The credential of a diploma allows for social mobility, while maintaining social efficiency by indicating to employers that potential employees have at least a minimum level of knowledge in subjects such as English, math and science. The credential also indicates that job applicants have a work ethic strong enough for them to finish school.
The third purpose, democratic equality, has lost favor under this new regime. Schools mainly pursue this purpose with social studies education, specifically civics. But learning civics is generally viewed as secondary to getting a competitive edge in the workforce. And preparing citizens with enough knowledge of the U.S. governance system to participate effectively in elections takes a back seat to developing future workers with skills for employment.
Here Come the Social Justice Warriors
On the other hand, social justice is gaining ground as a purpose of many public schools, and that just adds to the conflicts over what schools are supposed to be doing. The contemporary social-justice approach advocates for equity, which is incompatible with democratic equality. Although both social justice and democratic equality are focused on the betterment of society, they differ in their prescriptions. The social-justice approach calls for an unequal distribution of resources to achieve equal outcomes, regardless of how those outcomes are defined. In contrast, democratic equality calls for equal treatment of students in the process of schooling, such as by the use of a uniform school curriculum.
If a practice of a school or teacher is not achieving equal outcomes, the social-justice approach would end that practice to achieve equal outcomes. For example, San Diego’s school district voted to overhaul its grading system because nonwhite students were achieving at lower levels than white students.
Social justice is also in competition with social mobility. Social-justice advocates are suspicious of claims that schools are meritocratic, or that they are the great equalizer, as they are often described. This is apparent in the San Francisco school board’s vote to do away with Lowell High School’s merit-based admissions policy to address what it believes is “pervasive systemic racism” and “a lack of diversity.”
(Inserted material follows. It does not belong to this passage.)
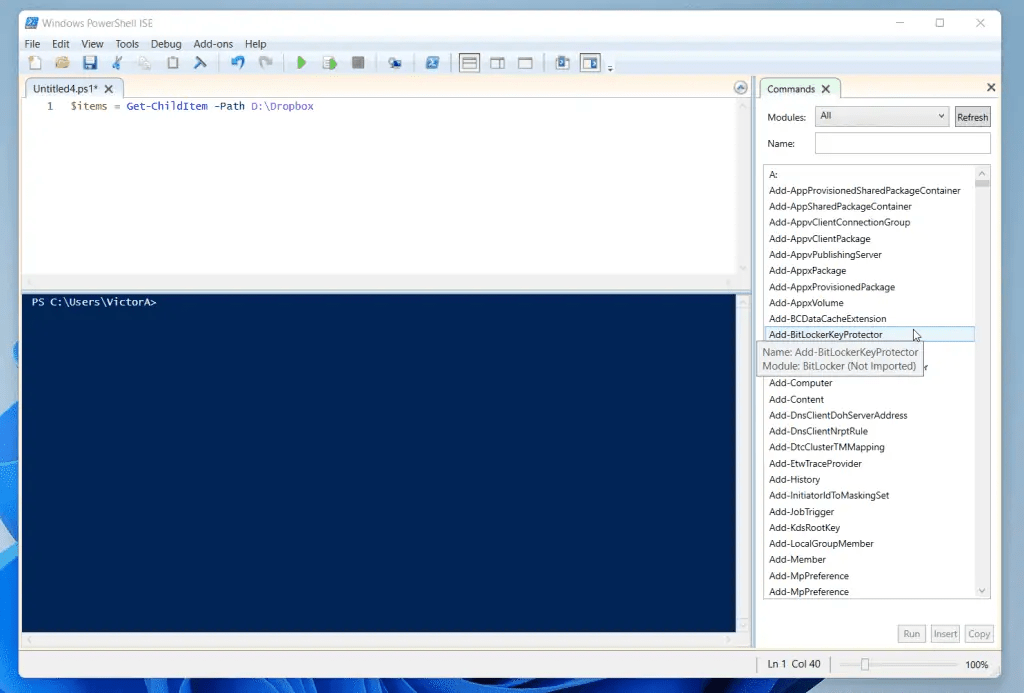Open the Debug menu
Image resolution: width=1024 pixels, height=693 pixels.
[166, 43]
Finally, social justice opposes capitalism while social efficiency aims to prepare workers to participate in a capitalist system. For instance, Oregon’s education department promoted a professional development resource that aims to “challenge the ways that math is used to uphold capitalist views,” among other goals.
Critics of the social-justice approach point out that social justice does not achieve an objective of public schools: to raise academic achievement as measured by test scores. But this assertion is difficult to evaluate until there’s a consensus about which purpose of public schools should be the primary one.
Reaching a consensus is no doubt a difficult task, but we must settle on a purpose before we start debating whether schools should adopt, for instance, patriotic or anti-racist social studies curricula. One solution might be to choose the purpose that will best enable schools to make progress toward the other goals. For example, putting democratic equality ahead of social mobility, social efficiency and social justice might help a school achieve all four goals.
But this decision shouldn’t be centralized. Each state has its own department of education and numerous school boards that address the needs of their schools and community, and the task of choosing a purpose is best left to them.